Health Minister Kiril Ananiev issued a new order, extending the measures for containing the coronavirus spread until April 12. All the measures will remain the same as outlined in the previous order, except for one addition.
Walks in parks are only allowed if walking a pet. Sports grounds and playgrounds are closed, along with other spaces for sports and entertainment.
Checkpoints at the entrance of regional centers will continue to restrict unnecessary travel under police guard. People may only travel for work, for health reasons or if returning to a place of residency. People may also travel to a different town if they need to care for a family member or loved one, including getting them medicine and groceries. The traveler must provide a note from the employer or a work identification document (in cases of traveling for work), a medical document (in case of travel for health reasons), an ID card, and a signed declaration for the reason for travel.

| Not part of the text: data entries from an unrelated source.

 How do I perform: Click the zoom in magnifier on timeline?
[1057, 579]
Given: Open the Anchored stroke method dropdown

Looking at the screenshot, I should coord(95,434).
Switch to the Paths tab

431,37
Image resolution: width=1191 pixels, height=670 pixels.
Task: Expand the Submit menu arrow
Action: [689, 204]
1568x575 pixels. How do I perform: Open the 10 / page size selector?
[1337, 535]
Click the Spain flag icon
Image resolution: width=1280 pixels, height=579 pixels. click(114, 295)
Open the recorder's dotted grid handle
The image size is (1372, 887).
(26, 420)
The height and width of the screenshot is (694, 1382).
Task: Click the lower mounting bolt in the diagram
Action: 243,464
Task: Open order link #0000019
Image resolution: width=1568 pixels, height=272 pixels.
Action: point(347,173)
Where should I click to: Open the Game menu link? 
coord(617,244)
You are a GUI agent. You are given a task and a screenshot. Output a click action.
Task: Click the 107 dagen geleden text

People younger than 60 cannot shop in grocery stores and pharmacies between 8:30 AM and 10:30 AM. These times will be reserved only for people 60 and over.
The only change concerns offices offering payment services in large trade centers, which now may open. Apart from those and grocery stores, pharmacies, drug stores, insurance desks and banks, all other stores and facilities in the malls are closed.
The coronavirus crisis response team has also requested that everybody, arriving from abroad be put under mandatory two-week quarantine, regardless of the country of origin.
Currently quarantine measures are only applied if a person has traveled to or through a country from an expanding list of countries, which to date include China, Iran, Bangladesh, India, Maldives, Nepal, Sri Lanka, Spain, Italy, South Korea, the United Kingdom, France, Germany, Netherlands and Switzerland.
Meanwhile Parliament voted with 115 in for and 65 against to suspend all sessions. MPs will only hold sittings in case of emergency. Other business will be conducted in written form.
The largest parliamentary opposition, the Bulgarian Socialist Party voted against the motion. BSP expressed the view that the proposal is unconstitutional and only serves the government’s desire to sway the country towards a dictatorship, govern with decrees and hold press conferences.